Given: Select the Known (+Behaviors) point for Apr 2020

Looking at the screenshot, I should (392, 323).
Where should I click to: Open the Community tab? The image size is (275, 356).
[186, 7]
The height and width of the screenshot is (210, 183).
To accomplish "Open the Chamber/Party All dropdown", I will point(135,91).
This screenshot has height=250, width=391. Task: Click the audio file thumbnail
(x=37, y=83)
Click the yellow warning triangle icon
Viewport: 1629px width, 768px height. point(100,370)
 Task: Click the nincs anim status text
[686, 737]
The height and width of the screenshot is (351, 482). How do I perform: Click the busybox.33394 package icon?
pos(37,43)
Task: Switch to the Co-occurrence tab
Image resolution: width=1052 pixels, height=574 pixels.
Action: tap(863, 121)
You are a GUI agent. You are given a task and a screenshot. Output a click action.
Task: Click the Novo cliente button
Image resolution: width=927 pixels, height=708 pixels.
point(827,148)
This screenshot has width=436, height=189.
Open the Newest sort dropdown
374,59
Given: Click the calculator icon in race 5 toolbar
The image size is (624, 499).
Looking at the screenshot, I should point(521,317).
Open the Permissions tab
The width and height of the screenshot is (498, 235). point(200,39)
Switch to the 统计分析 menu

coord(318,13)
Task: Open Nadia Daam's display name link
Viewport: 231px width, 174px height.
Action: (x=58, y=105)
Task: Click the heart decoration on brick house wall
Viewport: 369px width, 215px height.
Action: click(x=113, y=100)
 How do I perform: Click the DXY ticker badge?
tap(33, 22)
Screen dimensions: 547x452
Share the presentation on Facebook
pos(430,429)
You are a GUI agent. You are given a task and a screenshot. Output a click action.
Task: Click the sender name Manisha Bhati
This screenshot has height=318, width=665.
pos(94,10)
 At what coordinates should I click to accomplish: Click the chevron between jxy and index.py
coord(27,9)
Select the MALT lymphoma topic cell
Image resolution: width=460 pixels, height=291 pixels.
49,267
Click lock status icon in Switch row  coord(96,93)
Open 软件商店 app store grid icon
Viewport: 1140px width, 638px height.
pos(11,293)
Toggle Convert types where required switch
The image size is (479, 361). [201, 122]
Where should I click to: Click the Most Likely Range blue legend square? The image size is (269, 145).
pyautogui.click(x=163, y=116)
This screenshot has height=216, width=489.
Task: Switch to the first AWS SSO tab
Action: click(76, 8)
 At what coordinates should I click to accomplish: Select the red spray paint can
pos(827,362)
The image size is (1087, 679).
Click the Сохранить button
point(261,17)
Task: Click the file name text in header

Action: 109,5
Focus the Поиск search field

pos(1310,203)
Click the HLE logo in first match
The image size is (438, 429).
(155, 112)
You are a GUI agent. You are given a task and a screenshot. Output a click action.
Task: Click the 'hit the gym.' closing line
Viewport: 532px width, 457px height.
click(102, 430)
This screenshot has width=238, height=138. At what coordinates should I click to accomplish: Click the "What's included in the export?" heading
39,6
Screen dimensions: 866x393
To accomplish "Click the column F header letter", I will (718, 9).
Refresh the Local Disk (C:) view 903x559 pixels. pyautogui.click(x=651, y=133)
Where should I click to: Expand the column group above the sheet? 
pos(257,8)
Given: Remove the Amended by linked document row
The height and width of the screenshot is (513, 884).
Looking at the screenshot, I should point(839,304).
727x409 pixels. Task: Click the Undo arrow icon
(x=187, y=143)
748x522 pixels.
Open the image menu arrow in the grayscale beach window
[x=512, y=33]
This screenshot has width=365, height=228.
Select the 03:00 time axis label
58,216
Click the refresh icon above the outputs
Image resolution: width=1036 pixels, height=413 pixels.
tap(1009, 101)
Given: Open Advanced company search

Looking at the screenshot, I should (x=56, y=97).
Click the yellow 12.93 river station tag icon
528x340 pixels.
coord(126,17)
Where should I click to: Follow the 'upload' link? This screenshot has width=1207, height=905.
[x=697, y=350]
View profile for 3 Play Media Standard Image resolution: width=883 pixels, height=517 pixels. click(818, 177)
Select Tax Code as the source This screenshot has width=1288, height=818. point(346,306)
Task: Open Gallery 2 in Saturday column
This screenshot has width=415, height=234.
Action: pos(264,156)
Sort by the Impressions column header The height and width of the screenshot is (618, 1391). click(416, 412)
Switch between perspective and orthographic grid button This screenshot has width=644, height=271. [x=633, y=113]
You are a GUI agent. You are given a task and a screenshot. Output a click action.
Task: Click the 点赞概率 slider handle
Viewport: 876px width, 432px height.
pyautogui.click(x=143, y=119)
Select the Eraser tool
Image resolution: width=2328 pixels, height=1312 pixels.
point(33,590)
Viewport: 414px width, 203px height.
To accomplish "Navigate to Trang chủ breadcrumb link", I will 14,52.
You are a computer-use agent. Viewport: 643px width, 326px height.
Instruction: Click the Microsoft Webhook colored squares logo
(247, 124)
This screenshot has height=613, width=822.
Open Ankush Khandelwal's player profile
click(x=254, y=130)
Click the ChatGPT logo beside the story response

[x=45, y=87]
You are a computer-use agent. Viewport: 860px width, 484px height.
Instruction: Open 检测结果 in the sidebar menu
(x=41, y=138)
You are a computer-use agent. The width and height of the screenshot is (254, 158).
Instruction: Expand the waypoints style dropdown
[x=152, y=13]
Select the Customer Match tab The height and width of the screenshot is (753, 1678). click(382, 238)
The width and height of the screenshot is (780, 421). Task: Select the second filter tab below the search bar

— WORK REQUIRED —
Would you retype all of the data exactly as shown?

— RESPONSE TO THIS EXERCISE —
Given: Select the Known (+Behaviors) point for Apr 2020

Looking at the screenshot, I should (392, 323).
Where should I click to: Open the Community tab? The image size is (275, 356).
[186, 7]
The height and width of the screenshot is (210, 183).
To accomplish "Open the Chamber/Party All dropdown", I will point(135,91).
This screenshot has height=250, width=391. Task: Click the audio file thumbnail
(x=37, y=83)
Click the yellow warning triangle icon
Viewport: 1629px width, 768px height. point(100,370)
 Task: Click the nincs anim status text
[686, 737]
The height and width of the screenshot is (351, 482). How do I perform: Click the busybox.33394 package icon?
pos(37,43)
Task: Switch to the Co-occurrence tab
Image resolution: width=1052 pixels, height=574 pixels.
Action: tap(863, 121)
You are a GUI agent. You are given a task and a screenshot. Output a click action.
Task: Click the Novo cliente button
Image resolution: width=927 pixels, height=708 pixels.
point(827,148)
This screenshot has width=436, height=189.
Open the Newest sort dropdown
374,59
Given: Click the calculator icon in race 5 toolbar
The image size is (624, 499).
Looking at the screenshot, I should point(521,317).
Open the Permissions tab
The width and height of the screenshot is (498, 235). point(200,39)
Switch to the 统计分析 menu

coord(318,13)
Task: Open Nadia Daam's display name link
Viewport: 231px width, 174px height.
Action: (x=58, y=105)
Task: Click the heart decoration on brick house wall
Viewport: 369px width, 215px height.
Action: click(x=113, y=100)
 How do I perform: Click the DXY ticker badge?
tap(33, 22)
Screen dimensions: 547x452
Share the presentation on Facebook
pos(430,429)
You are a GUI agent. You are given a task and a screenshot. Output a click action.
Task: Click the sender name Manisha Bhati
This screenshot has height=318, width=665.
pos(94,10)
 At what coordinates should I click to accomplish: Click the chevron between jxy and index.py
coord(27,9)
Select the MALT lymphoma topic cell
Image resolution: width=460 pixels, height=291 pixels.
49,267
Click lock status icon in Switch row  coord(96,93)
Open 软件商店 app store grid icon
Viewport: 1140px width, 638px height.
pos(11,293)
Toggle Convert types where required switch
The image size is (479, 361). [201, 122]
Where should I click to: Click the Most Likely Range blue legend square? The image size is (269, 145).
pyautogui.click(x=163, y=116)
This screenshot has height=216, width=489.
Task: Switch to the first AWS SSO tab
Action: click(76, 8)
 At what coordinates should I click to accomplish: Select the red spray paint can
pos(827,362)
The image size is (1087, 679).
Click the Сохранить button
point(261,17)
Task: Click the file name text in header

Action: 109,5
Focus the Поиск search field

pos(1310,203)
Click the HLE logo in first match
The image size is (438, 429).
(155, 112)
You are a GUI agent. You are given a task and a screenshot. Output a click action.
Task: Click the 'hit the gym.' closing line
Viewport: 532px width, 457px height.
click(102, 430)
This screenshot has width=238, height=138. At what coordinates should I click to accomplish: Click the "What's included in the export?" heading
39,6
Screen dimensions: 866x393
To accomplish "Click the column F header letter", I will (718, 9).
Refresh the Local Disk (C:) view 903x559 pixels. pyautogui.click(x=651, y=133)
Where should I click to: Expand the column group above the sheet? 
pos(257,8)
Given: Remove the Amended by linked document row
The height and width of the screenshot is (513, 884).
Looking at the screenshot, I should point(839,304).
727x409 pixels. Task: Click the Undo arrow icon
(x=187, y=143)
748x522 pixels.
Open the image menu arrow in the grayscale beach window
[x=512, y=33]
This screenshot has width=365, height=228.
Select the 03:00 time axis label
58,216
Click the refresh icon above the outputs
Image resolution: width=1036 pixels, height=413 pixels.
tap(1009, 101)
Given: Open Advanced company search

Looking at the screenshot, I should (x=56, y=97).
Click the yellow 12.93 river station tag icon
528x340 pixels.
coord(126,17)
Where should I click to: Follow the 'upload' link? This screenshot has width=1207, height=905.
[x=697, y=350]
View profile for 3 Play Media Standard Image resolution: width=883 pixels, height=517 pixels. click(818, 177)
Select Tax Code as the source This screenshot has width=1288, height=818. point(346,306)
Task: Open Gallery 2 in Saturday column
This screenshot has width=415, height=234.
Action: pos(264,156)
Sort by the Impressions column header The height and width of the screenshot is (618, 1391). click(416, 412)
Switch between perspective and orthographic grid button This screenshot has width=644, height=271. [x=633, y=113]
You are a GUI agent. You are given a task and a screenshot. Output a click action.
Task: Click the 点赞概率 slider handle
Viewport: 876px width, 432px height.
pyautogui.click(x=143, y=119)
Select the Eraser tool
Image resolution: width=2328 pixels, height=1312 pixels.
point(33,590)
Viewport: 414px width, 203px height.
To accomplish "Navigate to Trang chủ breadcrumb link", I will 14,52.
You are a computer-use agent. Viewport: 643px width, 326px height.
Instruction: Click the Microsoft Webhook colored squares logo
(247, 124)
This screenshot has height=613, width=822.
Open Ankush Khandelwal's player profile
click(x=254, y=130)
Click the ChatGPT logo beside the story response

[x=45, y=87]
You are a computer-use agent. Viewport: 860px width, 484px height.
Instruction: Open 检测结果 in the sidebar menu
(x=41, y=138)
You are a computer-use agent. The width and height of the screenshot is (254, 158).
Instruction: Expand the waypoints style dropdown
[x=152, y=13]
Select the Customer Match tab The height and width of the screenshot is (753, 1678). click(382, 238)
The width and height of the screenshot is (780, 421). Task: Select the second filter tab below the search bar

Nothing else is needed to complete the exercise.